Ванда полагала, что нацистская угроза временная, а безумие, охватившее любимую Германию, не отразится на всей Европе, поэтому нужно просто переждать этот момент. С легкой поклажей – всего-то с двумя чемоданами – она направилась на юг Франции вместе с любимой ученицей Дениз Ресту. И лишь в доме друга, скульптора Аристида Майоля, 62-летняя Ванда поняла, насколько всё серьёзно – и что бежать нужно гораздо дальше. Вместе с Дениз она нелегально перебралась через Пиренейские горы в Испанию, оттуда – в Лиссабонский порт, где женщины в конце ноября 1941-го сели на пароход Exeter – и через десять суток прибыли в Нью-Йорк прямо в день нападения на Перл-Харбор. Свой дом в Сен-Лё-ла-Форе, школу и ценную коллекцию старинных вещей Ванда больше никогда не увидит: нацисты опишут всё как «брошенное еврейское имущество» и конфискуют в пользу рейха. Дело всей её жизни погибнет.

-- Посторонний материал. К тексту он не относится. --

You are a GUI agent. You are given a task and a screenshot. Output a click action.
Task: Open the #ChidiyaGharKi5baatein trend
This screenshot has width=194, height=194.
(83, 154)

Первый импровизированный сольный вечер Ванды в США состоялся 21 февраля 1942 года в актовом зале ратуши Нью-Йорка. Гости были в восторге и уже после второго сольного вечера на Ванду посыпались предложения о записи пластинок. В 1947 году она записала «Гольдберг-вариации» Баха вместе с крупнейшим звукозаписывающим лейблом RCA Rеcords – и получила «Грэмми». Впервые в истории «Грэмми» в номинации «Лучшее инструментальное исполнение солиста без оркестра» получила клавесинная запись. Пластинки с, казалось бы, непопулярной классической музыкой продавались огромными тиражами...
В том же году Ванда и Дениз поселились в маленькой деревушке близ города Лейквилл, штат Коннектикут, в старом викторианском доме. Там они преподавали игру на клавесине – и давали концерты. В 1954 году Ванда дала свой последний концерт, а через пять лет – 16 августа 1959 года – в возрасте 80 лет она скончалась.